UserPrincipalName	TimeGenerated	Count
[email protected]	2025-05-12 13:00:00	8
[email protected]	2025-05-12 12:00:00	6

This output identifies users with more than 5 account lockouts within an hour.

5. User Account Changes

Tracking changes to user accounts helps in auditing and detecting unauthorised modifications.

AuditLogs
| where OperationName == "Add member to role" or OperationName == "Remove member from role"
| summarize Count = count() by TargetResources, bin(TimeGenerated, 1h)
| order by Count desc

Example Output:

TargetResources	TimeGenerated	Count
[email protected]	2025-05-12 13:00:00	5
[email protected]	2025-05-12 12:00:00	3

This output shows the number of role changes by target resources and time.

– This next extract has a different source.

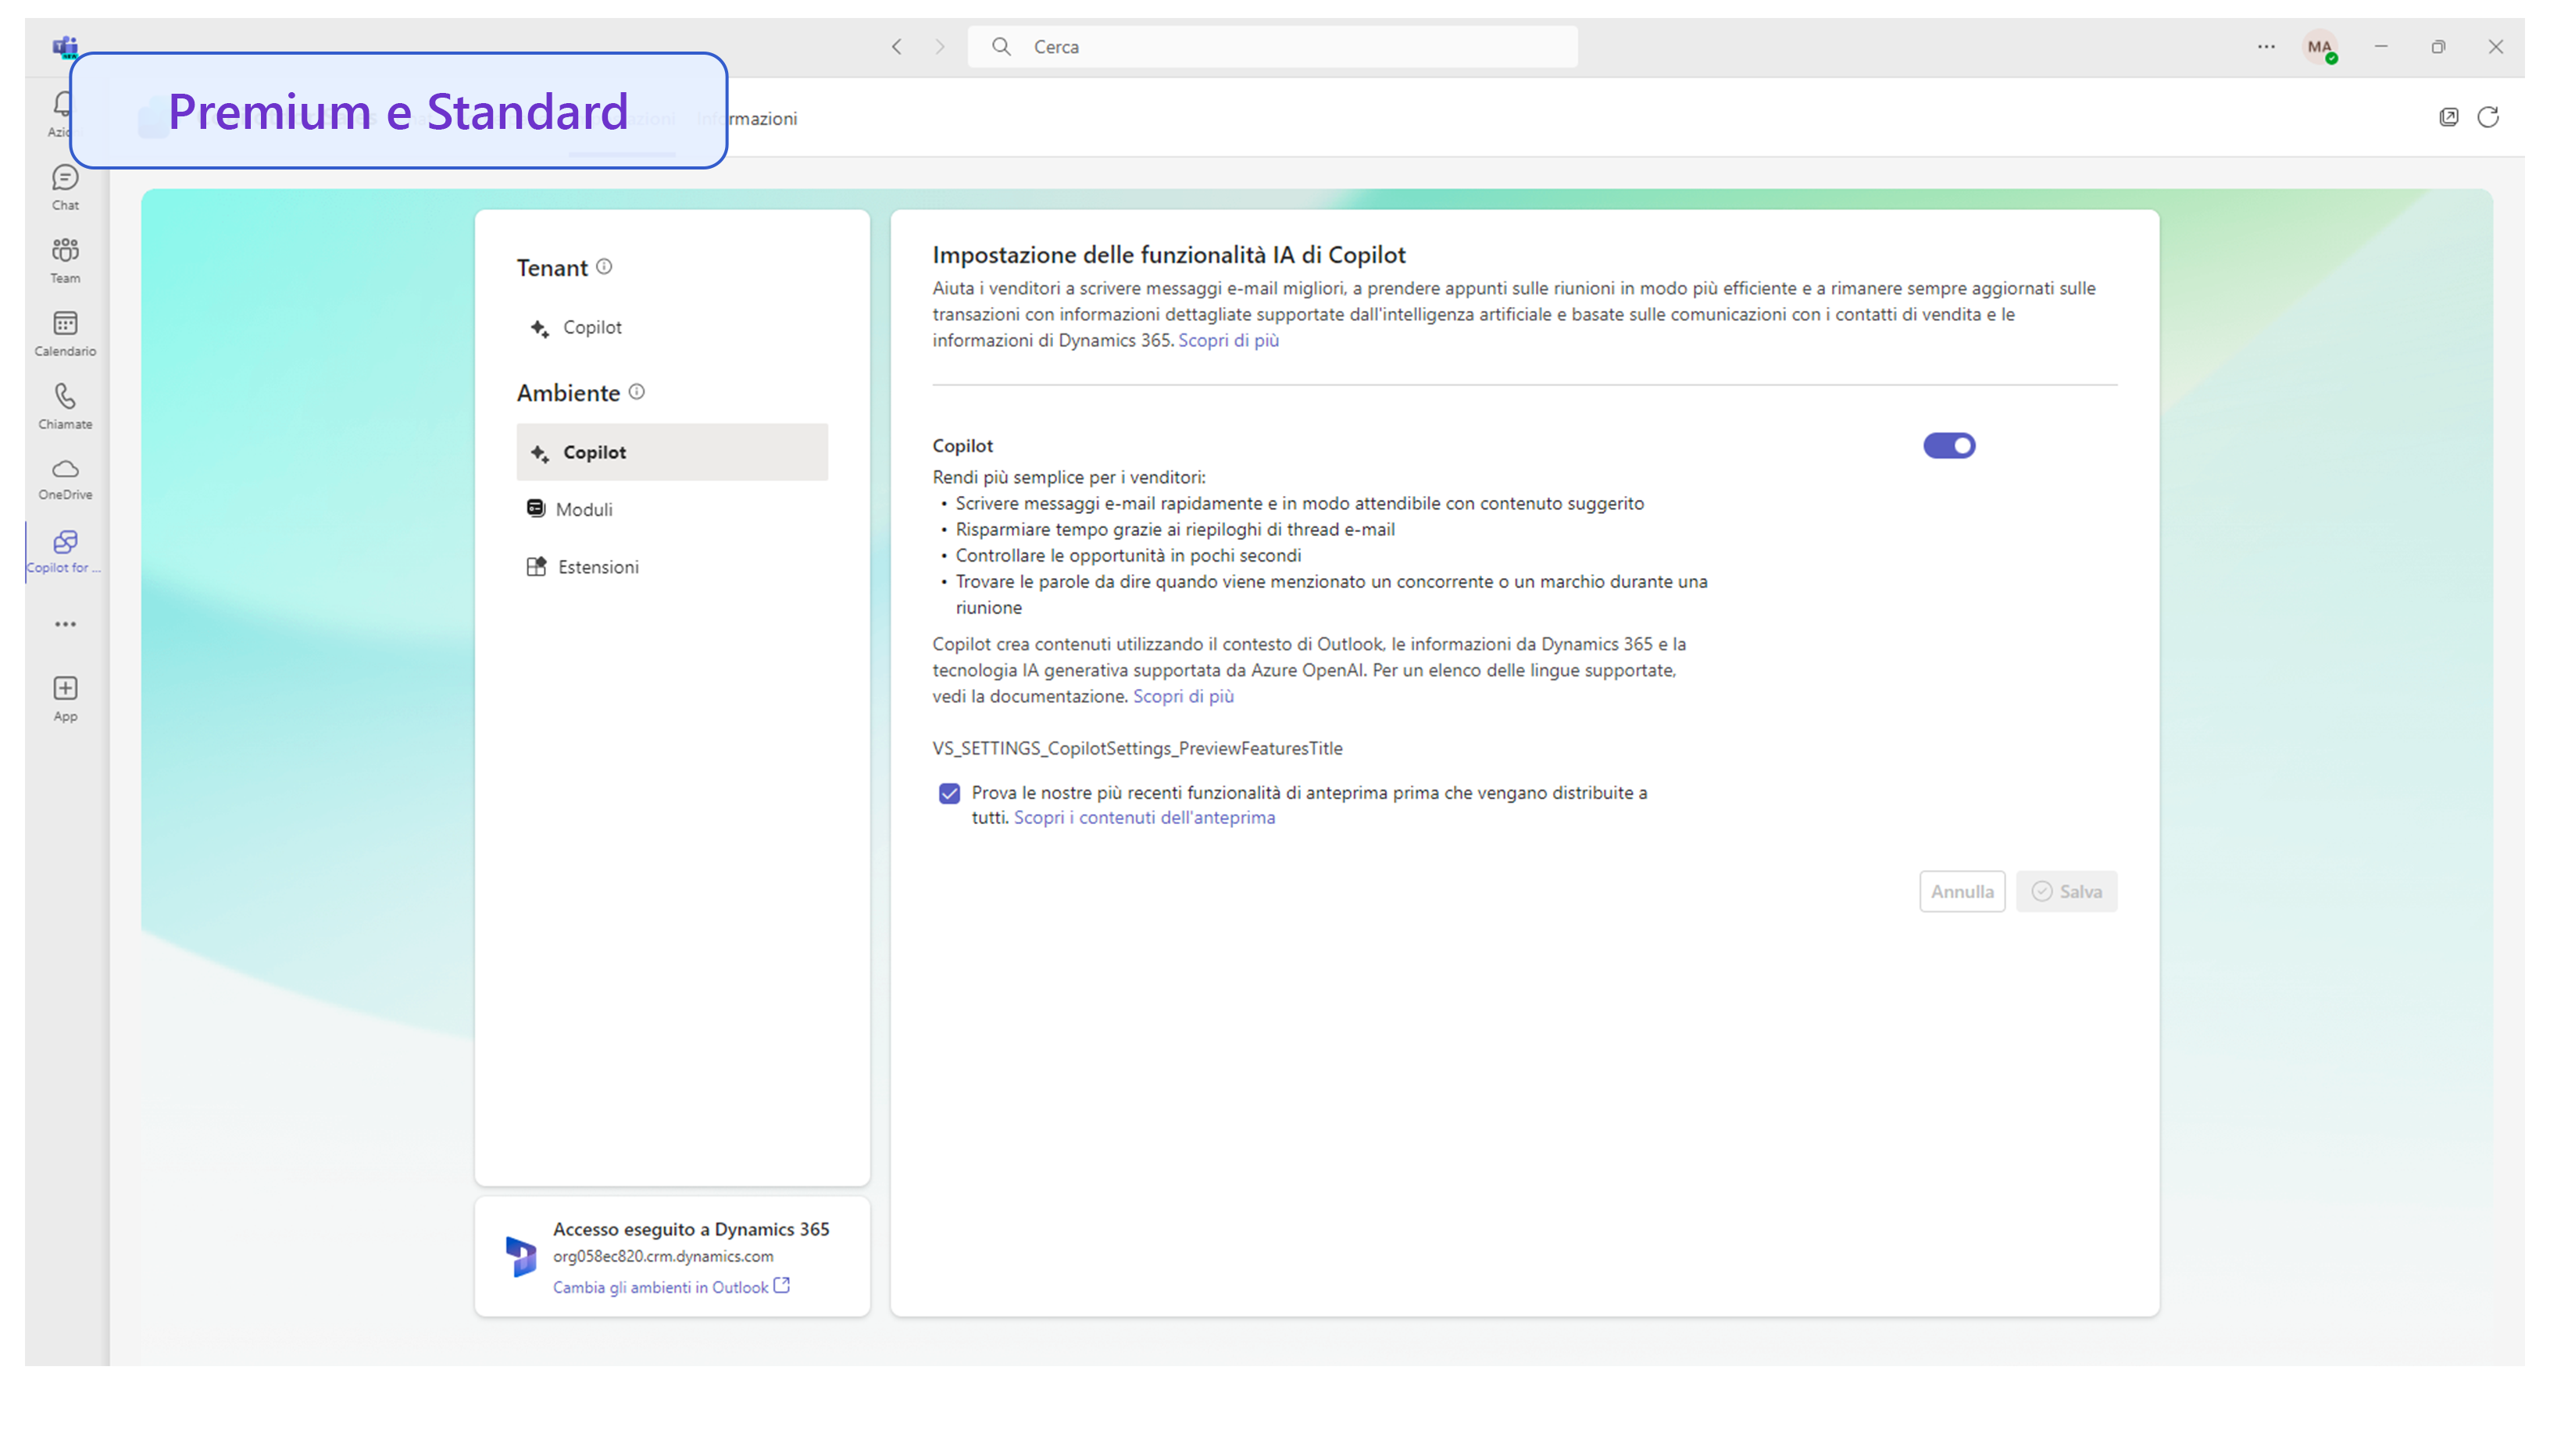Open the MA profile avatar menu
The width and height of the screenshot is (2550, 1456).
2319,46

6. Privileged Account Usage

Monitoring privileged account usage is critical for detecting potential misuse of administrative privileges.

SigninLogs
| where UserPrincipalName has "admin"
| summarize Count = count() by UserPrincipalName, bin(TimeGenerated, 1h)
| order by Count desc

Example Output:

UserPrincipalName	TimeGenerated	Count
[email protected]	2025-05-12 13:00:00	10
[email protected]	2025-05-12 12:00:00	8

This output shows the number of login attempts by privileged accounts and time.

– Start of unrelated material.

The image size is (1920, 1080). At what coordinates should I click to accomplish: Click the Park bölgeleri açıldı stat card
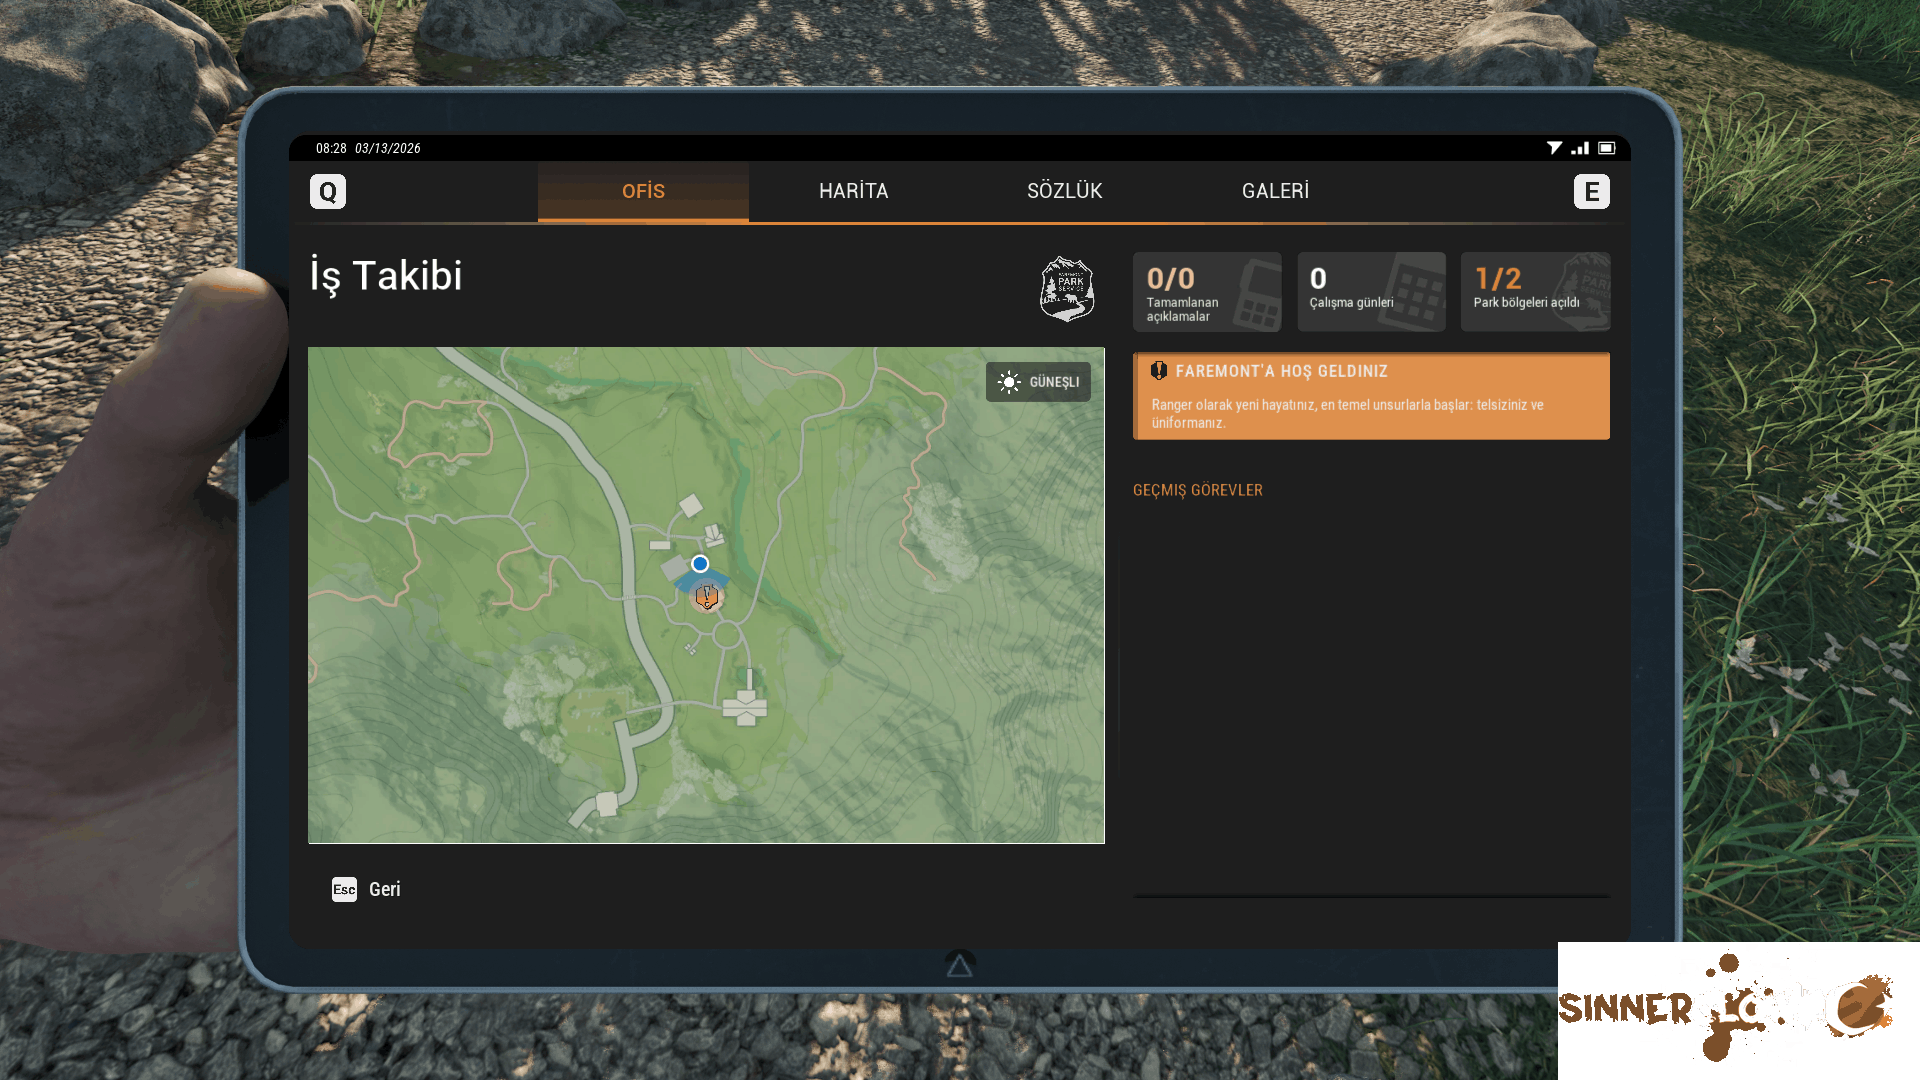coord(1535,292)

7. Suspicious IP Addresses

Identifying login attempts from suspicious IP addresses can help in detecting potential threats.

SigninLogs
| where IPAddress in ("192.168.1.1", "10.0.0.1")
| summarize Count = count() by IPAddress, bin(TimeGenerated, 1h)
| order by Count desc

Example Output:

IPAddress	TimeGenerated	Count
192.168.1.1	2025-05-12 13:00:00	5
10.0.0.1	2025-05-12 12:00:00	3

This output shows the number of login attempts from specific IP addresses and time.

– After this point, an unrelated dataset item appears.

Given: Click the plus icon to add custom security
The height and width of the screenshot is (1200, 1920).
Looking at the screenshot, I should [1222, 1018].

8. Unusual Login Locations

Detecting login attempts from unusual locations can help identify compromised accounts.

SigninLogs
| where Location not in ("US", "UK")
| summarize Count = count() by Location, bin(TimeGenerated, 1h)
| order by Count desc

Example Output:

Location	TimeGenerated	Count
China	2025-05-12 13:00:00	7
Russia	2025-05-12 12:00:00	4

This output shows the number of login attempts from unusual locations and time.

9. Malware Detection

Detecting malware activity is crucial for preventing infections and mitigating damage.

SecurityEvent
| where EventID == 1116
| summarize Count = count() by Computer, bin(TimeGenerated, 1h)
| order by Count desc

Example Output:

Computer	TimeGenerated	Count
computer1	2025-05-12 13:00:00	3
computer2	2025-05-12 12:00:00	2

This output shows the number of malware detection events by computer and time.

10. Data Exfiltration

Monitoring for data exfiltration attempts helps in preventing data breaches.

NetworkSession
| where BytesSent > 1000000
| summarize Count = count() by SourceIP, bin(TimeGenerated, 1h)
| order by Count desc

Example Output:

SourceIP	TimeGenerated	Count
192.168.1.2	2025-05-12 13:00:00	2
10.0.0.2	2025-05-12 12:00:00	1

This output shows the number of data exfiltration attempts by source IP and time.

Conclusion

These top 10 basic security KQL queries provide a comprehensive toolkit for security analysts using Microsoft Sentinel. By leveraging these queries, analysts can enhance their ability to detect threats, respond to incidents, and maintain a secure environment. Whether you are monitoring login attempts, tracking account changes, or detecting malware, these queries offer valuable insights and help in proactive threat hunting.

Feel free to customise these queries to fit your specific environment and security needs. Happy querying!